Reuters reports that British insurance firms may be forced to publish their average payouts and claim acceptances to help consumers decide if policies offer good value under proposals floated by the market regulator on Wednesday.

A study by UK regulators in 2013 found that inadequate competition was leading to 108 million pounds annually in overpayment for general insurance ‘add-on’ policies.

It also found poor levels of payouts on claims in a sector that includes policies for insuring the health of pets, dental cover and protecting a person’s identity from theft.

The Financial Conduct Authority (FCA) proposed on Wednesday different ways to measure value for money, including a standalone monetary value of claims paid out as a percentage of premiums paid.
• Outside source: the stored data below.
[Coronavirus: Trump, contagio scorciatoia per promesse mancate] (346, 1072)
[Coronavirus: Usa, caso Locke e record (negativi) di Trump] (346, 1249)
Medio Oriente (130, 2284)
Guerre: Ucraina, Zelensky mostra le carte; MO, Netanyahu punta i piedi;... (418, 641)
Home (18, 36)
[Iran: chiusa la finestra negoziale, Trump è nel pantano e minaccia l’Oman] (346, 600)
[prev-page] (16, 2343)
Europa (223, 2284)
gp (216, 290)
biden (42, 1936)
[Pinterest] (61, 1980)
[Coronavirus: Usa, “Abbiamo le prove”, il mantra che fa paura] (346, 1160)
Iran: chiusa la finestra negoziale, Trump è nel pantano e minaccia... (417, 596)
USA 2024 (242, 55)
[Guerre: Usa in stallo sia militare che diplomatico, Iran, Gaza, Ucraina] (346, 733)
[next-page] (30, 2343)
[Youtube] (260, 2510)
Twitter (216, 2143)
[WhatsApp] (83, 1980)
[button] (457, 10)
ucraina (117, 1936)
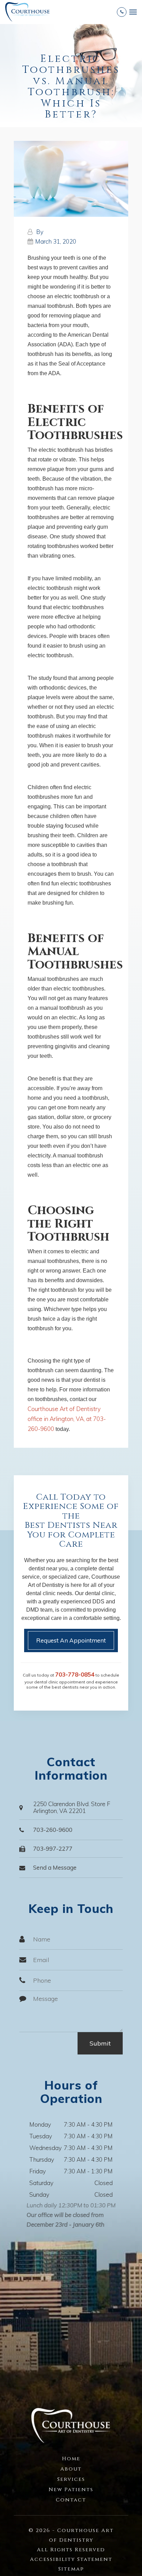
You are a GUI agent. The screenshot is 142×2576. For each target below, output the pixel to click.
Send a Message (55, 1867)
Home (71, 2458)
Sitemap (71, 2569)
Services (71, 2479)
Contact (71, 2500)
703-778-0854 (74, 1674)
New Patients (71, 2489)
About (71, 2469)
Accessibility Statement (71, 2559)
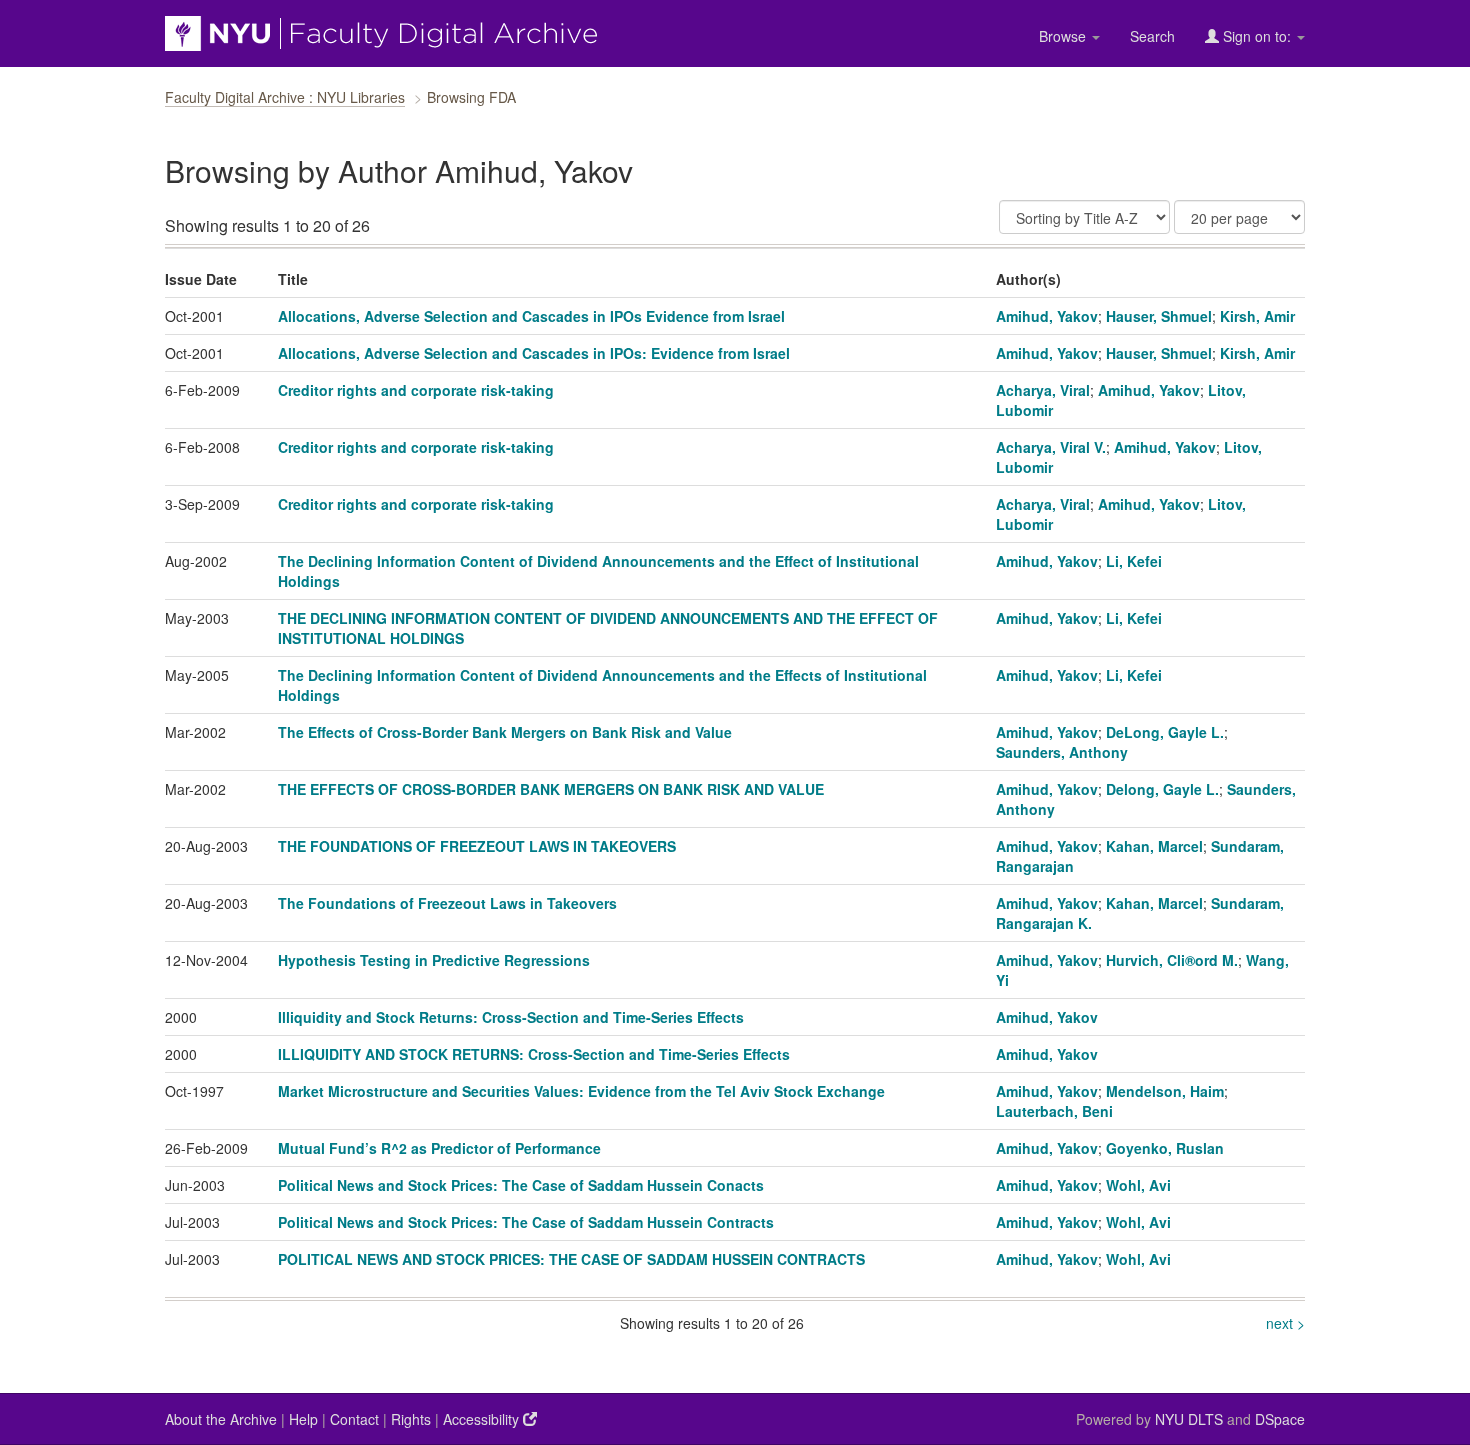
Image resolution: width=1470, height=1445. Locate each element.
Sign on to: (1257, 36)
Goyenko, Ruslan (1165, 1148)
Alternatively, there could be a combination of measures such as frequency of claims, acceptance rates and average payouts, the FCA said.
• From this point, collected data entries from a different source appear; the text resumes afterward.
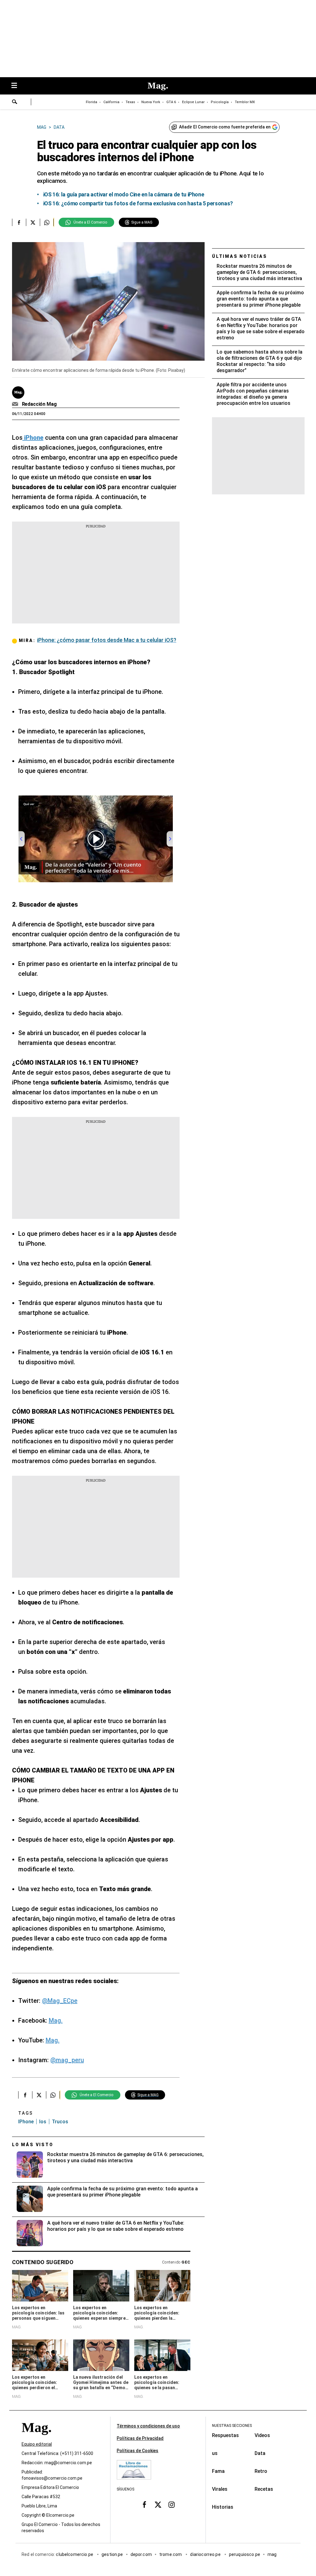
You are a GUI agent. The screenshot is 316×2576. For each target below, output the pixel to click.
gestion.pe (112, 2554)
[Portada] (36, 2439)
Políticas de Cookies (137, 2450)
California (111, 102)
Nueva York (150, 102)
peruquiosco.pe (244, 2554)
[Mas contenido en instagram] (171, 2504)
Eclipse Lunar (193, 102)
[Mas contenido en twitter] (158, 2504)
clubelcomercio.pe (75, 2554)
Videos (262, 2435)
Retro (261, 2471)
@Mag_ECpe (59, 2000)
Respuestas (225, 2435)
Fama (218, 2471)
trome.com (171, 2554)
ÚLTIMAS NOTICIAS (239, 256)
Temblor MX (245, 102)
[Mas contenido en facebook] (144, 2504)
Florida (91, 102)
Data (260, 2453)
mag (272, 2554)
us (215, 2453)
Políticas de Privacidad (140, 2438)
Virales (219, 2489)
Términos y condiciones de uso (148, 2425)
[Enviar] (14, 102)
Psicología (220, 102)
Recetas (264, 2489)
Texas (130, 102)
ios (42, 2122)
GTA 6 (171, 102)
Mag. (56, 2020)
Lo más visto (32, 2144)
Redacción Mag (39, 404)
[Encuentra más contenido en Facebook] (19, 222)
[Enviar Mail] (16, 404)
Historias (222, 2507)
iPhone (26, 2122)
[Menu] (17, 86)
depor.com (141, 2554)
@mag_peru (67, 2060)
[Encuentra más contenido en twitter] (33, 222)
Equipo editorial (37, 2444)
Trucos (60, 2122)
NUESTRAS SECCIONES (232, 2425)
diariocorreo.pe (205, 2554)
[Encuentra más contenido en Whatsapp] (47, 222)
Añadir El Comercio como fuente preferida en (225, 126)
Insurance companies would have to publish such benchmarks to increase competition and help customers choose the best policy.

‘We are committed to introducing a measure of value for general insurance products,’ Christopher Woolard, director of strategy  and competition at the FCA, said in a statement.

‘We believe consumers in this market need to have greater transparency about what they are paying for.’

The proposals will be put to public consultation soon prior to formal adoption.

The FCA said the vast majority of consumers struggle to assess the value for money being offered in insurance products.

‘Their task is made harder by the fact that commonly used terms or jargon can mean different things for different products, or can be used differently by different firms.’

In 2014, some 20 million UK households had car insurance and 17 million buildings insurance.